Reproduce the records below verbatim, line by line, omitting the pictures.

*** Records for the exercise ***

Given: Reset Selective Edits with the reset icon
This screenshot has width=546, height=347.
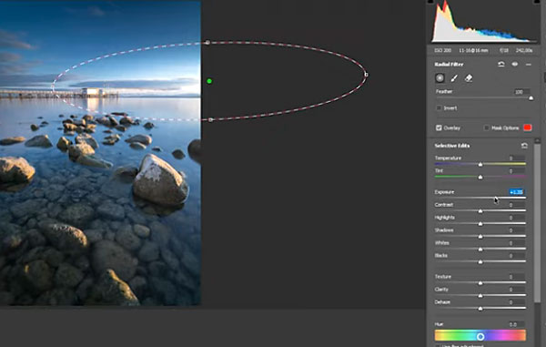Looking at the screenshot, I should click(x=524, y=146).
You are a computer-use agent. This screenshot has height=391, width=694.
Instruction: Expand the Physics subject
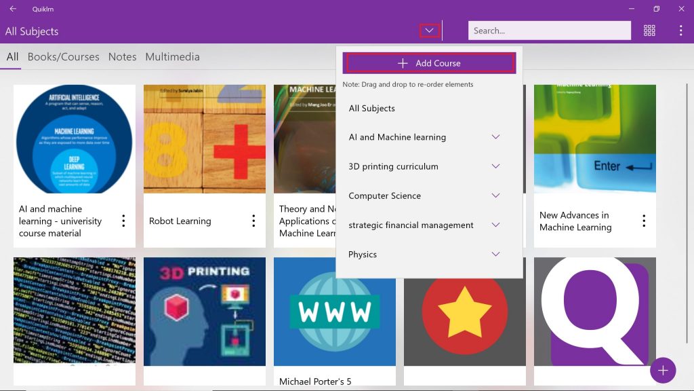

***

▶ **Task result**
Given: Reset Selective Edits with the reset icon
This screenshot has width=546, height=347.
Looking at the screenshot, I should click(x=524, y=146).
You are a computer-use agent. This screenshot has height=391, width=694.
Instruction: Expand the Physics subject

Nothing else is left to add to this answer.